» **Exercise requirements**:
Move the records over, starting at the line that contains "Where should I click to: Click" and ending at the line that contains "Action: click(368, 265)", keeping the requests and adding -29 to every coordinate in the answers.

» **Record set**:
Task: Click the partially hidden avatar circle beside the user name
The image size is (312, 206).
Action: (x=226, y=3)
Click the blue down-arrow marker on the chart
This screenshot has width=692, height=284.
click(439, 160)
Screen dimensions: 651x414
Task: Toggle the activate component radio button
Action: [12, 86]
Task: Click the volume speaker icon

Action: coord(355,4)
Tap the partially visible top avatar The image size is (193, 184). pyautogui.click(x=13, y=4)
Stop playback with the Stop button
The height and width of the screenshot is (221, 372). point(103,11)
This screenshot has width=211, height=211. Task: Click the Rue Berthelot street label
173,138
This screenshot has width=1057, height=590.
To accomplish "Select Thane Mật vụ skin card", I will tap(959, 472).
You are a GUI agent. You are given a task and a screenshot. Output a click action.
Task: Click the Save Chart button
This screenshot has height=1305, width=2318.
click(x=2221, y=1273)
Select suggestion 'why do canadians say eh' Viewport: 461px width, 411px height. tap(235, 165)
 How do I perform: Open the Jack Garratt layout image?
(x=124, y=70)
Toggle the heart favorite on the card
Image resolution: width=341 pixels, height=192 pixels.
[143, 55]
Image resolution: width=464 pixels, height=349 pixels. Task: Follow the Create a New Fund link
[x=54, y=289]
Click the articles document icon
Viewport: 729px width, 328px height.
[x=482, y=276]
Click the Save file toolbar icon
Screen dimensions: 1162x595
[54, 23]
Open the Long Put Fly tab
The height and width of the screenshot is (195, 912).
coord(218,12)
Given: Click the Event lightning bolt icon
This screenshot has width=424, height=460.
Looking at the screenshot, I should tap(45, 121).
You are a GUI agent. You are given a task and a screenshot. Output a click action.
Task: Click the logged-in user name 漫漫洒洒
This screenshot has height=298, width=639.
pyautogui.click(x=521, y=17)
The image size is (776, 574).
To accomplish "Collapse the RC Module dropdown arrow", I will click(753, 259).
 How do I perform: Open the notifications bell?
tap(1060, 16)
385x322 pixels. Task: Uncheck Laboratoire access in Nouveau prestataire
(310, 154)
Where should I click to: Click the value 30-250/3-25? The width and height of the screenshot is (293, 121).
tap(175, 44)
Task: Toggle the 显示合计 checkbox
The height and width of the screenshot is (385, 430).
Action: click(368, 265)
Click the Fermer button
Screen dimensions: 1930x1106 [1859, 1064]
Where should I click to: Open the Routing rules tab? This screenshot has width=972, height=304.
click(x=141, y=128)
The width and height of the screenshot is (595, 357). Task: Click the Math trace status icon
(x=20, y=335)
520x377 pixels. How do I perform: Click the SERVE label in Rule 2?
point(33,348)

» **Written response**:
Where should I click to: Click the value 30-250/3-25? The width and height of the screenshot is (293, 121).
tap(146, 15)
Task: Toggle the 显示合计 checkbox
The height and width of the screenshot is (385, 430).
Action: click(339, 236)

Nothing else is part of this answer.